Only the first line of the listing and the lines after it, up to and including the one containing "日榜 (1328, 505)", should be retyped exactly.

┌─ Input data

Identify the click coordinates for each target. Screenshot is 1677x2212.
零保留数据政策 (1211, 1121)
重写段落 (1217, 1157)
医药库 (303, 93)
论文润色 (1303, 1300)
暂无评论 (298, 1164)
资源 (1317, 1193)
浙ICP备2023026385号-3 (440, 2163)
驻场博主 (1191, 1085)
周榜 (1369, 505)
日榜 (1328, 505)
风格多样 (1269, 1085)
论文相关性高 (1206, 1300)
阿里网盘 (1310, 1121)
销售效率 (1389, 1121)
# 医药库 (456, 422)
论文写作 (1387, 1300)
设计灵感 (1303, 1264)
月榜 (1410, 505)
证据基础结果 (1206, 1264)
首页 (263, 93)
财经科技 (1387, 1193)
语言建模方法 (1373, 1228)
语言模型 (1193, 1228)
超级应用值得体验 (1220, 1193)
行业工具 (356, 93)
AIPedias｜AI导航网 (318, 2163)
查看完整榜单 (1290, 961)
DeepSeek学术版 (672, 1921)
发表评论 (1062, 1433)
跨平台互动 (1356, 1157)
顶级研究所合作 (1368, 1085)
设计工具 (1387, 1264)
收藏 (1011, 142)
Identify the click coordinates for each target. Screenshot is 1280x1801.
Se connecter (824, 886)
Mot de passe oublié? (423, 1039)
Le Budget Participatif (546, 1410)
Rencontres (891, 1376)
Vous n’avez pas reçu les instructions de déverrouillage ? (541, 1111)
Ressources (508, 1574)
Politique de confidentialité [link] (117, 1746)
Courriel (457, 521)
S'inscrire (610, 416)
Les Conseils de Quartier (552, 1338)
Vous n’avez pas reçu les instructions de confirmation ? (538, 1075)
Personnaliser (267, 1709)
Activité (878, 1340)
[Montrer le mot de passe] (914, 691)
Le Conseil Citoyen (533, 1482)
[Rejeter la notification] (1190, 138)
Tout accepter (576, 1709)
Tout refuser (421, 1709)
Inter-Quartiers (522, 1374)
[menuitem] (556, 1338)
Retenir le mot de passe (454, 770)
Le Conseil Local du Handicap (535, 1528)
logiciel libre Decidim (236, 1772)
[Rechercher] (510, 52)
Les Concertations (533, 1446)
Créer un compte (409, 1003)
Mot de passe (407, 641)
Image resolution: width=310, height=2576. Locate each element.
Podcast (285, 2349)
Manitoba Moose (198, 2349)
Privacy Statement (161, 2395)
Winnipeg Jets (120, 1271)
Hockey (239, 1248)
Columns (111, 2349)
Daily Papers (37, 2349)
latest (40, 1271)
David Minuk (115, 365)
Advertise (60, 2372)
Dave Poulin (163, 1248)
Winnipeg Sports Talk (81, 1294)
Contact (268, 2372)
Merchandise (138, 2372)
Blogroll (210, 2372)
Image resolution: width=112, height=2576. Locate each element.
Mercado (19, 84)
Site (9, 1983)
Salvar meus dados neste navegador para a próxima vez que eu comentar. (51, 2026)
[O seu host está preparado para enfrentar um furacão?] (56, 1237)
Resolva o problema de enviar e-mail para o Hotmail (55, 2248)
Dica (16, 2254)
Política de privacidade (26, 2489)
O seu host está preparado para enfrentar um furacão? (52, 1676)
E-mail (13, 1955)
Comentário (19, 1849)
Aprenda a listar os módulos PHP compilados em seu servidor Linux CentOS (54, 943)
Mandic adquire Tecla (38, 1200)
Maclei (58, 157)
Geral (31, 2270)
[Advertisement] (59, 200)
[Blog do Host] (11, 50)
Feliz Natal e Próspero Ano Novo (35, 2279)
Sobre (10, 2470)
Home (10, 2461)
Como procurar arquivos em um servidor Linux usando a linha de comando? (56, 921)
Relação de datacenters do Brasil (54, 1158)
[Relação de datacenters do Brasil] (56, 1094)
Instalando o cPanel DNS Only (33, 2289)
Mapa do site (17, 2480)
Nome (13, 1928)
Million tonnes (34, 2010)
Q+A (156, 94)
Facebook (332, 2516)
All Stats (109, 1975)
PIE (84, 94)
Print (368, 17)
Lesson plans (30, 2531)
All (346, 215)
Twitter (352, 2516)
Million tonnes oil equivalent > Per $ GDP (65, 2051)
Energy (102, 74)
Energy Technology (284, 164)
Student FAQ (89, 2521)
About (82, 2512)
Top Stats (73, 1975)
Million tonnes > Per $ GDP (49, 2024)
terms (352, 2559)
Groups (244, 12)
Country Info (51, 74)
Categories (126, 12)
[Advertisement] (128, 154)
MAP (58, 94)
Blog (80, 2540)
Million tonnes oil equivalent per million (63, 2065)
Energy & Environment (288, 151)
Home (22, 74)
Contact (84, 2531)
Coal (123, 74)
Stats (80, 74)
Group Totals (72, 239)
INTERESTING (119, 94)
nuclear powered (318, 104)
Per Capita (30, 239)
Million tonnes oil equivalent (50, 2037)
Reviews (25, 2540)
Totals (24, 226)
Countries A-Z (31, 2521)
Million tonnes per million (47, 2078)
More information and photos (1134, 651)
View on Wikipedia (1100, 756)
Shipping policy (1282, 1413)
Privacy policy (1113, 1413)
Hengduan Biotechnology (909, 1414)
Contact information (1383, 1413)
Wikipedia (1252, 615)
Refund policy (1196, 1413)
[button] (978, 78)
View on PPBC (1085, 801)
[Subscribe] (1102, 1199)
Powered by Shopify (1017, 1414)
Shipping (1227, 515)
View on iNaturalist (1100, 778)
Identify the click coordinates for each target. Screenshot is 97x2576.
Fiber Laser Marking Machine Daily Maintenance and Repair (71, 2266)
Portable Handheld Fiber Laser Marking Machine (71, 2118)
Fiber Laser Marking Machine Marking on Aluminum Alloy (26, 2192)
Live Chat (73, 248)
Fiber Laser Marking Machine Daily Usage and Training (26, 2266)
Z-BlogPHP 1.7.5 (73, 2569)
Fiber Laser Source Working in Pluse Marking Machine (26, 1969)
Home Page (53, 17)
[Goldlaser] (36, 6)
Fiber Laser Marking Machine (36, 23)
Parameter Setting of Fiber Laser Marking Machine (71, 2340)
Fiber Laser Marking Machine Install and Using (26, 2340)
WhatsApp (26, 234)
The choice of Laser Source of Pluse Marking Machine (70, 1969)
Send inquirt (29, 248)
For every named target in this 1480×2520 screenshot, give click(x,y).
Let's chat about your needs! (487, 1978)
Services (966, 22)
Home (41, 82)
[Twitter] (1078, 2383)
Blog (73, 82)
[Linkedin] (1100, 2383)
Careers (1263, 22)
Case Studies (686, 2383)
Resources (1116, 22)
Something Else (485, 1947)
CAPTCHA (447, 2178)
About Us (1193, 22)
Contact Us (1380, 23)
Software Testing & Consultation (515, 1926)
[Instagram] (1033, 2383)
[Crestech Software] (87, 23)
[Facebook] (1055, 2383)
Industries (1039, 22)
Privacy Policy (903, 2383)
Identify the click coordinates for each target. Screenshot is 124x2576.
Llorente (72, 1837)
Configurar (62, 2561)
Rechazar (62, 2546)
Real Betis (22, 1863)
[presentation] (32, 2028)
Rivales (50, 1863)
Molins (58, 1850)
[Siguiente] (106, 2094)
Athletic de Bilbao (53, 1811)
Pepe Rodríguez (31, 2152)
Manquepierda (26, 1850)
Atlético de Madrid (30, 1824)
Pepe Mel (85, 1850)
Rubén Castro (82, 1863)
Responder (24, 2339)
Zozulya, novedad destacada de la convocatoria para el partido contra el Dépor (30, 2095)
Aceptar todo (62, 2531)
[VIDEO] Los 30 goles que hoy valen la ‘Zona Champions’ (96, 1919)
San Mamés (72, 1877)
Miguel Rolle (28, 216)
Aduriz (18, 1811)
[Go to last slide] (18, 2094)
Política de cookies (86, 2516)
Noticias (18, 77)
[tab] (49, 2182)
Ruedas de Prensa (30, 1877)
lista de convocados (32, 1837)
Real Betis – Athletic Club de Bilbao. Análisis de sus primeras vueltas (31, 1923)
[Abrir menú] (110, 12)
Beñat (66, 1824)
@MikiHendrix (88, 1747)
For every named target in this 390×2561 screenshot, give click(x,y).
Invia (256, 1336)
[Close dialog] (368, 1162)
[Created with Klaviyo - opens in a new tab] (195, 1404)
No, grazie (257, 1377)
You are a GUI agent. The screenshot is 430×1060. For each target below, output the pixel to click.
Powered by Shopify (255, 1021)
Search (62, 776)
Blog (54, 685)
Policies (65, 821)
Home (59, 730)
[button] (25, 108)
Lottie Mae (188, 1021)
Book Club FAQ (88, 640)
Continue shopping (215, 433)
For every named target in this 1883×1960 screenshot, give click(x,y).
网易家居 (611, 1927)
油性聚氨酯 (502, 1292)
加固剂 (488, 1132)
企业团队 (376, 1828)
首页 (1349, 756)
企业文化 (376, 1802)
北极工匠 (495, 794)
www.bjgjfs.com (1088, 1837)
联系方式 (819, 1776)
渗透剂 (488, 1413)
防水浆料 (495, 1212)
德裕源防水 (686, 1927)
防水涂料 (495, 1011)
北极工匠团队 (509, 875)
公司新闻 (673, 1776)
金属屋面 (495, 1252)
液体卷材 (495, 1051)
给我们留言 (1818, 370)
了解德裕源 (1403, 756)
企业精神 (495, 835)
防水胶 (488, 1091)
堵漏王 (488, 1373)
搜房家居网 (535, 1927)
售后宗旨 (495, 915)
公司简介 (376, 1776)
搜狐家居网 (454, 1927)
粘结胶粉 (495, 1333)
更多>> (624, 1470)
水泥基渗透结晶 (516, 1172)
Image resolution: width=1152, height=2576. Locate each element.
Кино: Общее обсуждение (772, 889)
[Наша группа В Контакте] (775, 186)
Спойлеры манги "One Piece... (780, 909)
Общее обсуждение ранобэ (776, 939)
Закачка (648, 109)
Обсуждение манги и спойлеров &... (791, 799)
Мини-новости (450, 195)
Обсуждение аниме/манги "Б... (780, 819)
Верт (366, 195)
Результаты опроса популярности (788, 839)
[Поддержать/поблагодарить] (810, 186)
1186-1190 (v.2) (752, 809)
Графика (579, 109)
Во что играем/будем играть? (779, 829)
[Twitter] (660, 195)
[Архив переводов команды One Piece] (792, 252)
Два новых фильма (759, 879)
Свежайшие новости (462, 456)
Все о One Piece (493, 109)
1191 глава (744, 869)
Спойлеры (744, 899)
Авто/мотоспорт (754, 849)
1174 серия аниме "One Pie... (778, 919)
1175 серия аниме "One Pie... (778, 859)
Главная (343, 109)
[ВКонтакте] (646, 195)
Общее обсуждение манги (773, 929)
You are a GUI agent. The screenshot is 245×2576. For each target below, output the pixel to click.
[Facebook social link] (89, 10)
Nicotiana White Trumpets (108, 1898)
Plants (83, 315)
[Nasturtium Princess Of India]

└─

Exercise response:
Identify the click coordinates for each target. Screenshot is 1677x2212.
零保留数据政策 (1211, 1121)
重写段落 (1217, 1157)
医药库 (303, 93)
论文润色 (1303, 1300)
暂无评论 (298, 1164)
资源 (1317, 1193)
浙ICP备2023026385号-3 (440, 2163)
驻场博主 (1191, 1085)
周榜 (1369, 505)
日榜 (1328, 505)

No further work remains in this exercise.